Ir al contenido principal

XXIX Domingo Cotidiano.


Vigesimonoveno domingo de Cotidiano:

Profecía: Ez 34, 22-30
Psallendum: Sal 85, 2. 3s
Apóstol: Col 3, 1-11
Evangelio: Lc 20, 9-18

  Las lecturas de este domingo siguen en buena medida la intención de los dos anteriores, especialmente el del domingo pasado. El evangelio de ese domingo aludía al final al rechazo que sufriría Cristo, Rey de su pueblo que no lo quería como tal. En el evangelio de hoy, con la parábola de los viñadores homicidas, esto se hace evidente. Esta parábola ha sido siempre interpretada como una clara alusión a la pasión que Jesucristo tenía que sufrir. Rechazado por algunos, se convertirá así en la piedra que desecharon los constructores, que es ahora la piedra angular. Todo el que cae sobre esa piedra se estrellará, y si ella cae sobre alguno, lo hará trizas. Como los viñadores homicidas, los que rechazan a Cristo como Rey se engañan a sí mismos. Su condenación es patente.
            La profecía de este domingo prepara esta parábola, pero también la sitúa en su contexto propio.

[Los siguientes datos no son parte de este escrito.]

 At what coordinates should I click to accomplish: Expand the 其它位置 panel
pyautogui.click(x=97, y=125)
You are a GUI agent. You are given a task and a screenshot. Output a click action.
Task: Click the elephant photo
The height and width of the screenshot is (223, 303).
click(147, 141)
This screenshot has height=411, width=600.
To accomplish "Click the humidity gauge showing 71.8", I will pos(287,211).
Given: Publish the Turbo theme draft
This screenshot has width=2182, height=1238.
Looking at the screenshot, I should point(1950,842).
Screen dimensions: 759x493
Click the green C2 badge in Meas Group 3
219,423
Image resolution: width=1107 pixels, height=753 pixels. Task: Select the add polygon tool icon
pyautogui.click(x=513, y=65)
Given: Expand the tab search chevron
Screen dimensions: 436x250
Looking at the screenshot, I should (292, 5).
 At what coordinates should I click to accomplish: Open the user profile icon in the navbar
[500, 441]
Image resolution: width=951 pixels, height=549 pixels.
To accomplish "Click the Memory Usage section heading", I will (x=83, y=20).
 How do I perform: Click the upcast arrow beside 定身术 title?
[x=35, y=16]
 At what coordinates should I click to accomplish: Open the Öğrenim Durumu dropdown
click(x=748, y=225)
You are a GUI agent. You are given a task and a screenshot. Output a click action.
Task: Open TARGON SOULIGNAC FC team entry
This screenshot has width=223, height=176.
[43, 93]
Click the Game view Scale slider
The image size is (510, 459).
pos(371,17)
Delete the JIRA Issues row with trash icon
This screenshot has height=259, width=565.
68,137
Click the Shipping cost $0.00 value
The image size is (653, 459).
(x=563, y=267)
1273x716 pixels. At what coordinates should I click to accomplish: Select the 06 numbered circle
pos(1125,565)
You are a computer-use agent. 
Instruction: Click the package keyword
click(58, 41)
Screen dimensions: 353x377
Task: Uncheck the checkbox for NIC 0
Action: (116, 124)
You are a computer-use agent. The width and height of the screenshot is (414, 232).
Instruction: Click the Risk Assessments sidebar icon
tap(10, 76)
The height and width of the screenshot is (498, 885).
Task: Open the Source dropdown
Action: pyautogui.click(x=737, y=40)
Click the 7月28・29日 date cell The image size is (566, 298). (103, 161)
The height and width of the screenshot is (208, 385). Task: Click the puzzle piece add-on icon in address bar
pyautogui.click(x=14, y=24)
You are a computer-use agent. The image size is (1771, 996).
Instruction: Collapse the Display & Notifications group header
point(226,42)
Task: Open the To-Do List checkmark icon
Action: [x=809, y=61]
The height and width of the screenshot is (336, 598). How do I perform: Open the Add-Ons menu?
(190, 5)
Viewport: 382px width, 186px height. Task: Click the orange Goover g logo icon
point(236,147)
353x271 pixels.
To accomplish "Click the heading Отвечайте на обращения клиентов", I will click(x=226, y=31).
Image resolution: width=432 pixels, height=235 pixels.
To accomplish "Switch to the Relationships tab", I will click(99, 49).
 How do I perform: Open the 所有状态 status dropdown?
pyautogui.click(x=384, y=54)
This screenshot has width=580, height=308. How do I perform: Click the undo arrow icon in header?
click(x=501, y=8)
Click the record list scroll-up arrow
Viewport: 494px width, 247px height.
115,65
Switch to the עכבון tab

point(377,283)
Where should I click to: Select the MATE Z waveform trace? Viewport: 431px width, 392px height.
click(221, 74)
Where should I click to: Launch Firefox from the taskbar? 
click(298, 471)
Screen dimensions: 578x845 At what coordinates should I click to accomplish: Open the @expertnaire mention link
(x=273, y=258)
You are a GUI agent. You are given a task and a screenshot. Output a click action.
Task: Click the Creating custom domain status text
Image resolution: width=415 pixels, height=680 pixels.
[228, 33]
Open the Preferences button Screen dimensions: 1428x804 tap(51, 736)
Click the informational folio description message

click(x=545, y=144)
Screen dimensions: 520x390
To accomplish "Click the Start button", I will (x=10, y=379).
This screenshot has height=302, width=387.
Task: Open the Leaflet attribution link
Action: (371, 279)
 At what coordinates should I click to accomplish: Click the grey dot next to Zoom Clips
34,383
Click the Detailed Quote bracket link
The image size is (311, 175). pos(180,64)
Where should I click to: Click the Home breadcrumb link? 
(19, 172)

En el domingo anterior, la seguridad era una nota característica del Israel que ha vuelto a la Alianza, que ha vuelto a reconciliarse con Dios. Aquí también vuelve a mencionarse la seguridad, donde no volverán a ser botín de las naciones ni los devorarán las fieras salvajes; vivirán seguros, sin sobresaltos. Si hace dos domingos el castigo servía para que el pueblo recapacitase y reconociese a Dios vivo y verdadero, ahora la liberación sirve para ese mismo propósito. Pero lo más importante de esta profecía de hoy es la alusión al Pastor. Con gran similitud intencional con la imagen del Rey, el Pastor es figura de Cristo: Les daré un pastor único que las pastoree: mi siervo David; él las apacentará, él será su pastor. Será el Hijo de David, ese a quien clamaba el ciego del Vigesimosexto domingo Cotidiano, el que apacentará a su pueblo y restaurará la alianza y traerá la salvación a su pueblo (psallendum).
            El apóstol, que esta vez está tomado de la carta a los Colosenses, tiene la misma intencionalidad que el apóstol del domingo pasado: dar consejos morales al nuevo Pueblo de Dios, la Iglesia. Poniendo como meta a Cristo exaltado, que está sentado a la derecha del Padre, san Pablo invita a dar muerte a todo lo terreno. Además de estas recomendaciones éticas, también se alude a una característica fundamental del Reino de Dios, del que Cristo es Rey y Pastor: En este orden nuevo no hay distinción entre judíos y gentiles, circuncisos e incircuncisos, bárbaros y escitas, esclavos y libres: porque Cristo es la síntesis de todo y está en todos.